William H. Burnham was born in Dunbarton, New Hampshire in 1855.  He received his bachelor's degree from Harvard in 1882, and his doctorate from Johns Hopkins in 1888. He was then recruited by G. Stanley Hall to teach at Clark University, where he stayed until he retired in 1926. Burnham and Hall worked closely with each other at both Johns Hopkins and Clark studying the education system and development of children.

America was recovering from the Civil War and was in the core of the second industrial revolution while Burnham was in school. During this time there was an increased demand for better education. People were upset and dissatisfied with how secondary schools and colleges were only focusing on producing diplomas and not ‘capable men’. As a result, there was a shift in education to focus on the individual development of the student and not just the information they were learning.  Since this was Burnham's area of expertise, he was inspired to study and observe this situation to help improve the education system. He wrote numerous books about how to improve the education system, and how the student as a whole should be the primary concern of teachers and the school.

==Contributions==
William H. Burnham observed how secondary schools and colleges were primarily concerned about the scholarship product of an individual, and not on how the individual was personally growing. He created guidelines and principles to create a new path of education. He wrote his notes, results, and conclusions into published books and articles. Some of these books are: The History of Education as a Professional Subject, Bibliographies on Educational Psychology, The Normal Mind, and The Group as a Stimulus of Mental Activity. Throughout these books, it is easy to understand that Burnham saw hygiene as a basic and necessary component of education. In these books explained how mental hygiene could be improved and how to achieve it so that all students are successful.

Burnham said that the first step to improvement in mental hygiene is to educate the teachers on the principles of mental health and how to teach it to children. He was determined to teach educators that their main goal should be to promote good mental hygiene in their students and not only focus on their education. Through a questionnaire he gave to students, teachers, and school administrators, Burnham found that teachers also suffered from poor mental health. He identified that the cause was a lack of knowledge and the fact that they had too many students in their classes. He concluded that a reduction in class size, proper training on mental hygiene, and additional time to give their attention to the subject would result in better mental health for both teachers and students.

Once the teachers were better equipped to teach and promote good mental hygiene in students, schools could then emphasize mental hygiene and implement actions to make it happen. In one of his books, The Hygiene of Home Study, Burnham states that giving children work to do at home hinders the child's individual growth. He explains how home is a place where a child is supposed to explore and develop their individual personality, sending home assignments will result in poorer mental hygiene since they have inadequate time to develop and focus on themselves outside of school. He also highlighted how homework negatively effects performance of the work being done, which he mentions in The Hygiene of Home Study but goes into more detail in The Group as a Mental Stimulus. Burnham explains how studies have shown that individuals perform better when working in a group setting, compared to alone. This suggests that a student's results from home study are inferior to the results achieved if completed in a classroom with peers.

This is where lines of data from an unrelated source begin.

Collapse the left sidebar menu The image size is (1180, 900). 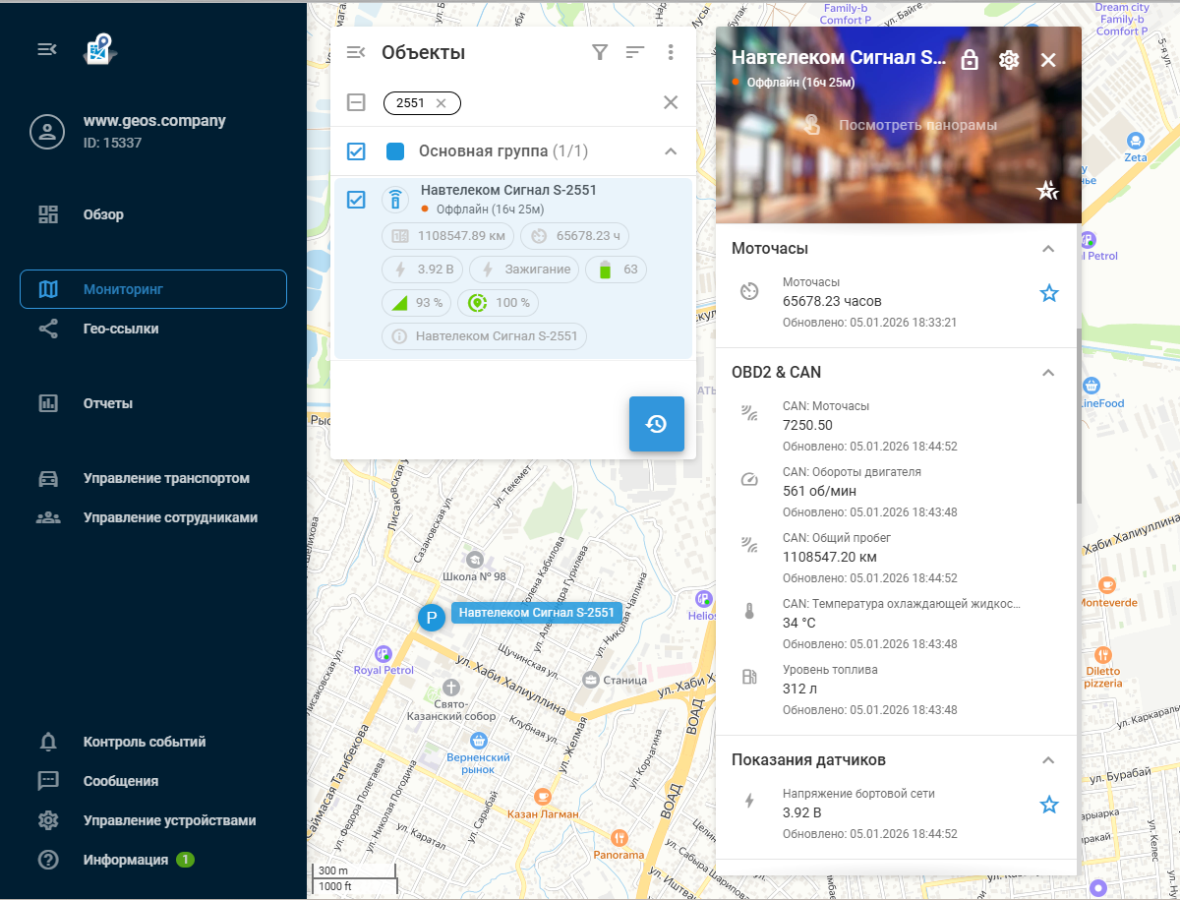pos(47,49)
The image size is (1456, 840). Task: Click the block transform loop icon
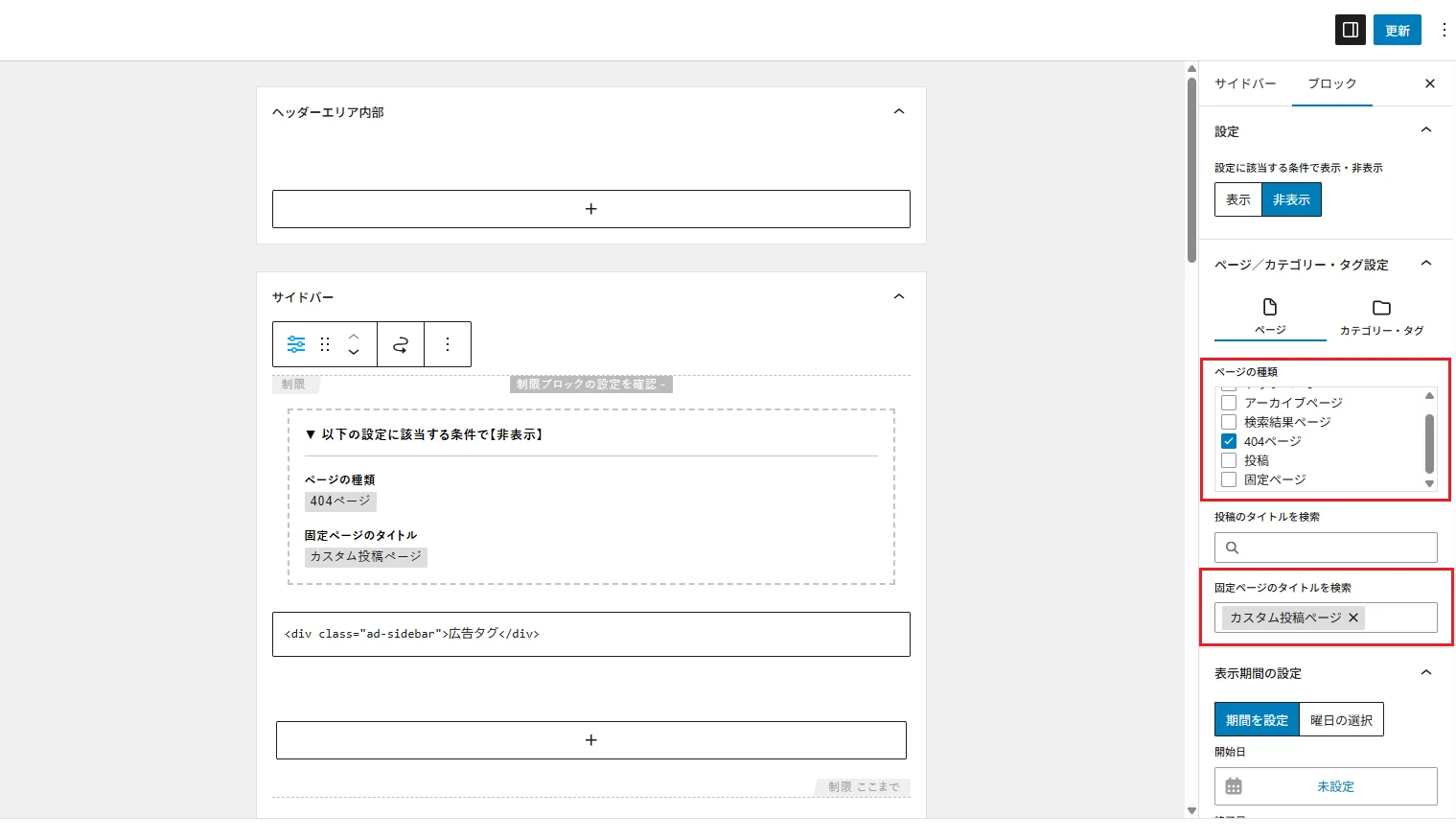coord(401,344)
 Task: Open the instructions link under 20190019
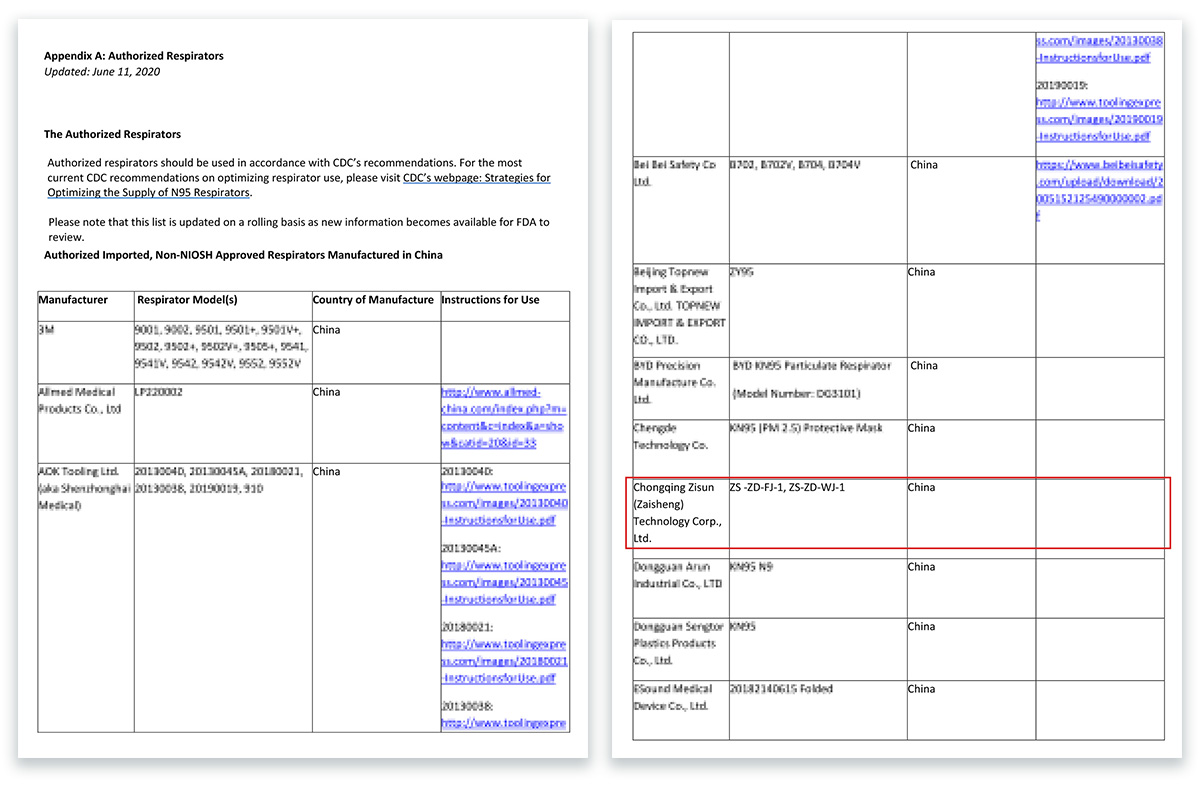click(1099, 119)
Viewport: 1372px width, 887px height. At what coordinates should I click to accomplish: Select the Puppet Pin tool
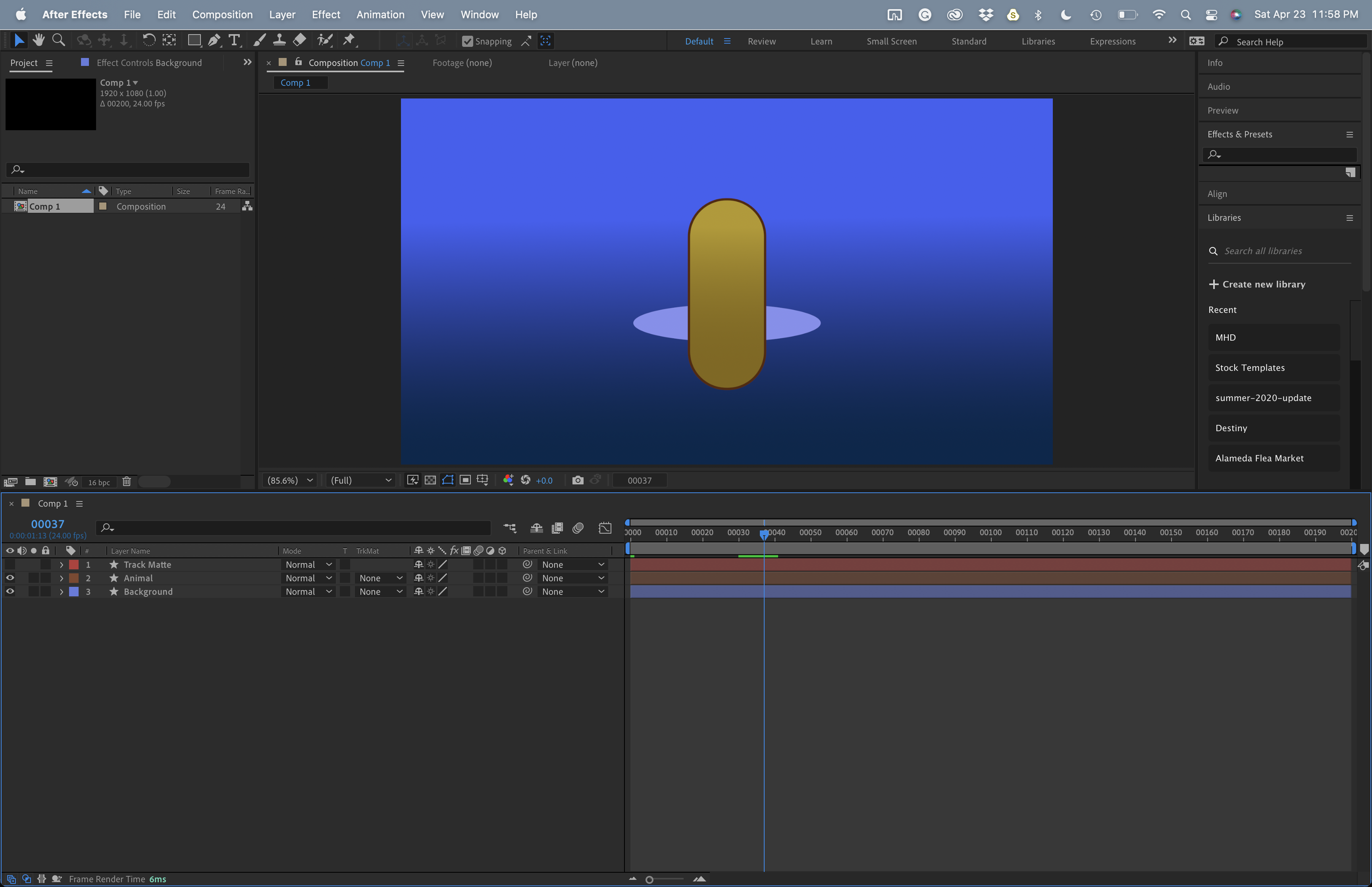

Another issue Burnham addressed in his most cited book, The Normal Mind, was that to have good mental hygiene, one must have maximum freedom. He explains that everyone is born with good mental health and it is the environment they grow up in, along with their parent's behavior, that can cause it to deteriorate. He recommends that society, and more specifically parents, should actually take a step back from their kids and let their children make decisions for themselves because control hinders development and good mental health. Leave children alone and stop trying to ‘ruin’ childhood with adult problems and issues, instead allow them to develop naturally.

==Lasting effects==

Burnham was a major advocate and publicist for mental hygiene. He was a pioneer and huge supporter of mental hygiene, so his death was a major loss.